Czaban moved back to his hometown and was hired by Andy Pollin at WTEM to do updates as a part-timer for Team Tickers during Summer 1994.

===Chicago and Charlotte===
In late 1994, Czaban moved to Chicago to host the morning show on the One-On-One Sports radio network. While in Chicago he met Bob Madden and Brian Nelson, the hosts of Bob & Brian, and added The Sports Report with Steve Czaban segment to their show under the title of "Original Sports Donkey". He hosted until his departure in 2018.

In 1998, Czaban was hired by WFNZ based in Charlotte, North Carolina, as their afternoon sports show host, but exited in June 1999.

===Return to WTEM===
====The Sports Reporters====
After six months at ESPN Radio, Czaban rejoined Pollin in 2000 for The Sports Reporters, which aired on Washington, D.C.–based WTEM. In an incident that Yahoo Sports labeled as an example of "bigotry and ignorance", the duo raised controversy in December 2012 when commenting on then 50-year-old transgender Mission College basketball player Gabrielle Ludwig. During the segment Czaban refereed to Ludwig as "it" and said, "Don't go playing sports saying 'But I've got the rights of everyone else.' Yeah, you've got the rights to live as a human being, you know, with other people respecting you and everything else, but athletics is different." Following outcry from various LGBTQ advocacy groups, Czaban issued a ten-second apology, which OutSports.com called one of "least sincere non-apologies in history." The comments resulted in suspensions for both hosts.

====The Drive====
After a 13-year run, in July 2013 ESPN 980 announced that Pollin would be replaced as Czaban's co-host by former Washington Redskins tight end Chris Cooley. With the departure of Pollin, The Sports Reporters was discontinued while the new show, The Drive with Cooley and Czabe, debuted on August 1, 2013, and included Al Galdi.
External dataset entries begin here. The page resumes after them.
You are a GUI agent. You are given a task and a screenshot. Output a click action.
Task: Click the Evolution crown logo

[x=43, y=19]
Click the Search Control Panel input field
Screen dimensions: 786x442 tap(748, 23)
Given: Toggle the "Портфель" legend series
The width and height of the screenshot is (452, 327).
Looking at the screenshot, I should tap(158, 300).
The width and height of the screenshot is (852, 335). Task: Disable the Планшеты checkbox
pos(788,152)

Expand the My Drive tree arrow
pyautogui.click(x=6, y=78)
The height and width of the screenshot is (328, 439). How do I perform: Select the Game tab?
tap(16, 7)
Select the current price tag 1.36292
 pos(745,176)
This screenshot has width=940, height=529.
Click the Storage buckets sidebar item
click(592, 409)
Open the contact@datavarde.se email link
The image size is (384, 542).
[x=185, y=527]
He signed a three-year extension to continue hosting the show on January 6, 2014.

===Fox Sports Radio===
While hosting The Sports Reporters, Czaban joined Fox Sports Radio in 2002 and hosted GameTime with Steve Czaban. In January 2005, he was moved to The First Team on Fox as part of their morning lineup, later renamed the Steve Czaban Show until its cancellation in December 2009.
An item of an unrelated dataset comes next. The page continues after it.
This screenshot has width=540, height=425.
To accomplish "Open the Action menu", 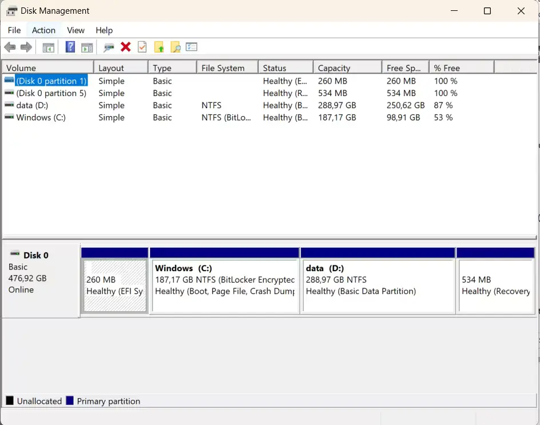I will 43,30.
===Sporting News Radio, Yahoo! Sports Radio===
It was announced in August 2010 that Czaban would return to Sporting News Radio (formerly One-On-One Sports). He was joined by his long-time sidekicks, including co-host Scott Linn, producer Steve Solomon and anchor Al Galdi and later, Tim Murray.

===SB Nation===
After Yahoo Sports Radio was re-branded into SB Nation in August 2016, The Steve Czaban Show continued its morning time slot until September 19, 2016, when listeners were informed via his website that his contract was not renewed; the show was taken off the air. In late October 2018, he abruptly quit the Bob and Brian in the Morning show on 102.9 The Hog in Milwaukee. In the Washington DC market, he was on the air during the afternoon drive (4:00 to 7:00 p.m.) until his contract with Team 980 ended on December 31, 2020.

===Boo Ben Konop Day===
Czaban has celebrated "Boo Ben Konop Day" on the day after the MLB All-Star game given that there's nothing else to talk about on that day in regards to sports. This is about Konop being booed by a heckler when he announced his Mayoral campaign. The clip became popular and was later mentioned and parodied in the show South Park where Cartman heckled Wendy.

==Personal life==
Czaban is married to Deana Czaban and resides on 10 acres in Round Hill, Loudoun County, Virginia. The couple has two daughters.